DU SKI AUX SPORTS D’HIVER,

LE RÊVE BLANC

Exposition

Après vingt-cinq ans, l’exposition du Musée dauphinois sur la grande histoire du ski devait être remise au goût du jour : le matériel, les glisses, les attentes des visiteurs, tout a changé ! Une épopée que met en scène et en perspective cette nouvelle présentation, d’hier à demain…

 

L’air pur, les grands espaces immaculés, le teint hâlé, le ressourcement familial au coin du feu… Depuis la Belle Époque, les valeurs rattachées à la montagne et aux sports d’hiver restent inchangées !
 
“Huit jours de ski, les joues roses”, clame une affiche. Un petit film du père Gavet, curé d’Autrans dans les années 1930, montre des enfants jouant à la bataille de boules de neige. Fini la vision d’une montagne hostile, où il faut affronter le froid et l’isolement.
 
Les plans de pistes idéalisés de Pierre Novat, ce peintre lyonnais prolifique qui révolutionna la représentation des Alpes, répondent à ce désir des aménageurs de remodeler la montagne pour les besoins d’évasion et de plaisir des citadins. Qu’importent les distances et les profondeurs de champ un peu distordues : le domaine skiable apparaît au centre de la composition, attirant et sécurisant pour les familles.
 
Grâce au fameux « Plan neige », la France dispose enfin dans les années 1970 d’une infrastructure touristique hivernale apte à rivaliser avec les stations autrichiennes, suisses ou italiennes : pas moins de 150 000 lits sont livrés en quatre ans dans 43 stations d’altitude.
 
Beaucoup, comme à Chamrousse, sont créées ex nihilo. Souvent conçues par de grands architectes tels que Laurent Chappis, elles apparaissent comme d’immenses paquebots posés au milieu de nulle part dans les photos aériennes d’Éric Dessert.
 
 
 

> OR BLANC ET ADRÉNALINE


 

Un panorama de 275 stations alpines de la société allemande Marmota Maps témoigne de cette économie européanisée des sports d’ hiver, qui a permis de maintenir toute une population en altitude. Une puissante industrie, concentrée à 80 % au cœur des Alpes, se développe en parallèle autour de l’aménagement de la montagne et des équipements de sports d’hiver : les remontées mécaniques de Pomagalski, les skis Rossignol, les doudounes Moncler s’exportent dans le monde entier…
 
La collection de skis du Musée dauphinois témoigne aussi de l’évolution fantastique du matériel, depuis les premières patinettes de bois testées par Henri Duhamel sur les pentes de Belledonne dès 1878 aux derniers skis paraboliques à taille de guêpe !
 
On fera connaissance avec une galerie de pionniers téméraires : l’exploratrice Marie Marvingt (la « fiancée du danger »), le champion Henri Allais, le Grenoblois Régis Rolland – premier snowboardeur d’Europe et héros d’Apocalypse Snow.
 
Car les gros enjeux d’aménagement du territoire ne doivent pas occulter la dimension plaisir de la glisse : en marge des activités traditionnelles de patinage ou de ski alpin, une foultitude de pratiques nouvelles et toujours plus dosées en adrénaline débarquent chaque hiver sur les pistes.
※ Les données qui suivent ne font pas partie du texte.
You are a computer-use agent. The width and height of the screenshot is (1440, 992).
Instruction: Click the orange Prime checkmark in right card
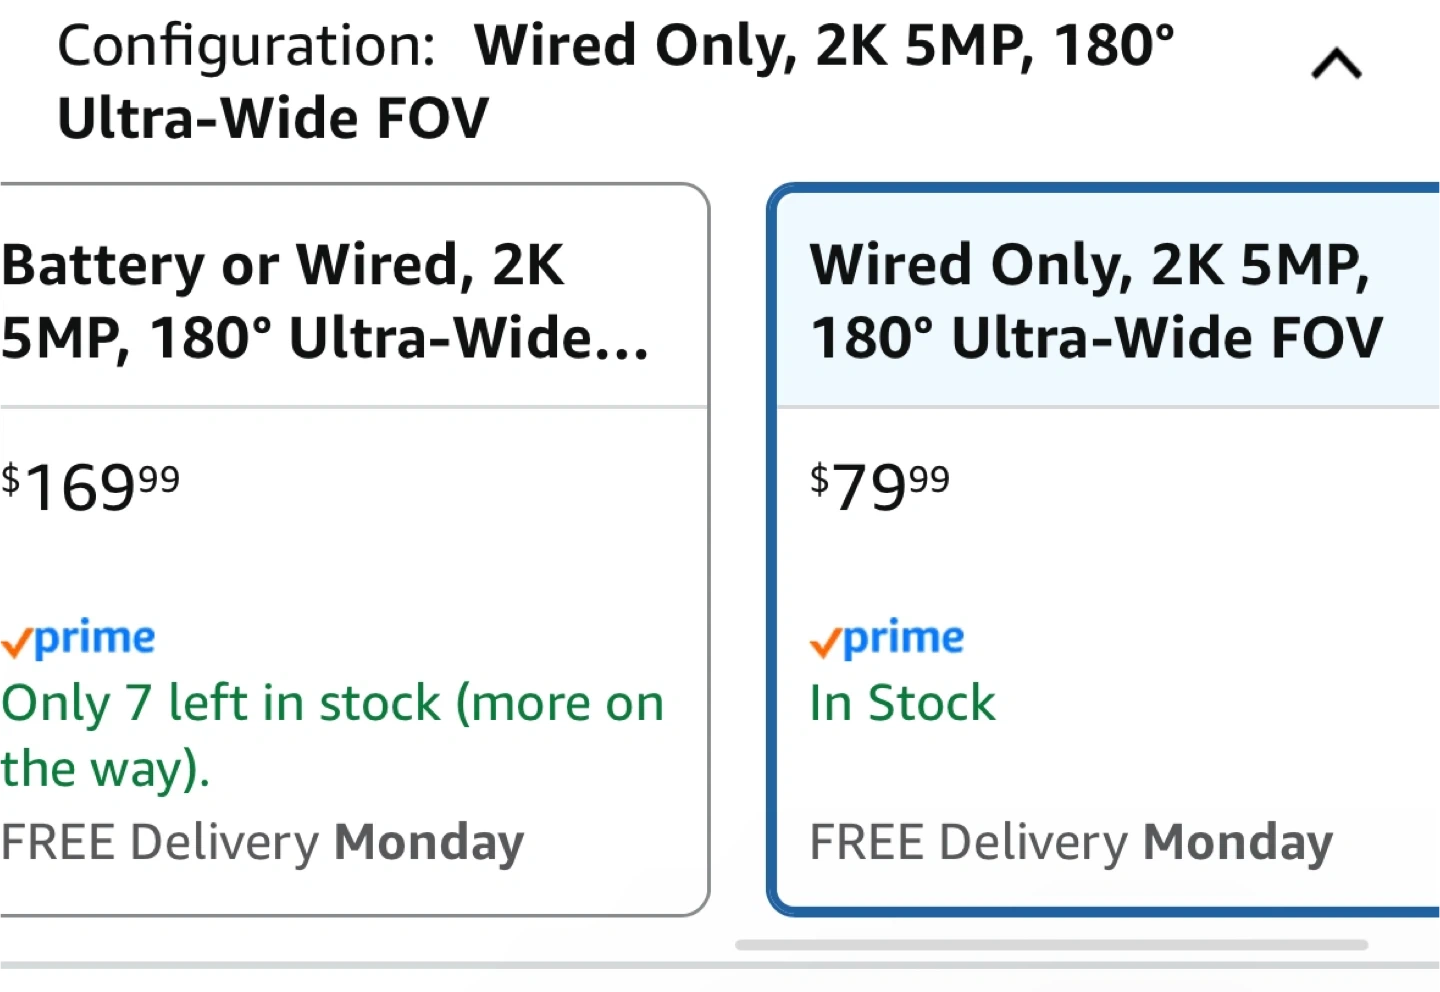coord(825,643)
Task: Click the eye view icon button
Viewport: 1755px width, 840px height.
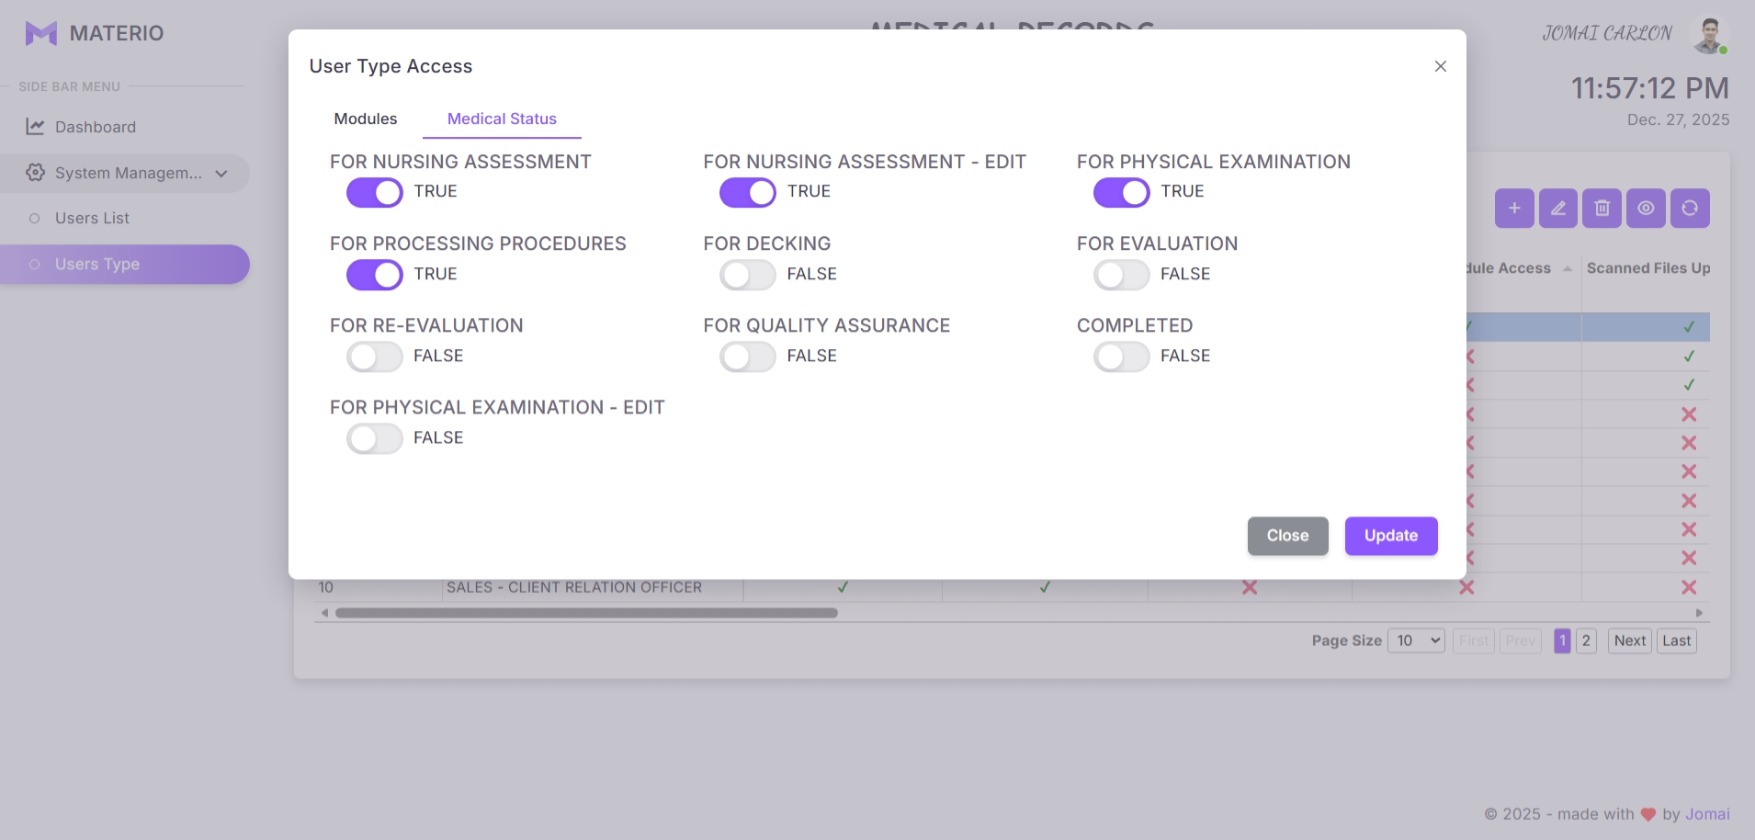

Fat-bike, snake-glisse, snowkite ou snowlercoaster (mélange de bobsleigh, de luge et de descente où l’on s’élance depuis une tyrolienne). La quête d’ivresse n’a de limites que le risque de se retrouver en traumatologie. Qui n’est d’ailleurs pas oublié dans cette exposition !
 
On y rit aussi beaucoup. Les skieuses coquines des boules à neige témoignent de cette légèreté propre aux sports d’hiver. Mais force est de s’interroger également sur les défis imposés à la montagne face au changement climatique, à la mondialisation, à la diversification de l’offre aux quatre saisons.
 
Une série d’entretiens vidéo, “Neuf nuances de blanc”, invite à se projeter par-delà l’ivresse joyeuse des cimes et les nuages d’altitude pour imaginer de nouvelles pistes dès l’horizon 2020. “Pérenniser les Alpes comme le terrain de jeu de l’Europe est bien la prochaine victoire à remporter!”, conclut le commissaire d’exposition, Franck Philippeaux.
 

 

 PRATIQUE 

 
« Le rêve blanc : l’épopée des sports d’hiver dans les Alpes »
 
À partir du 19 avril. Au Musée dauphinois, à Grenoble.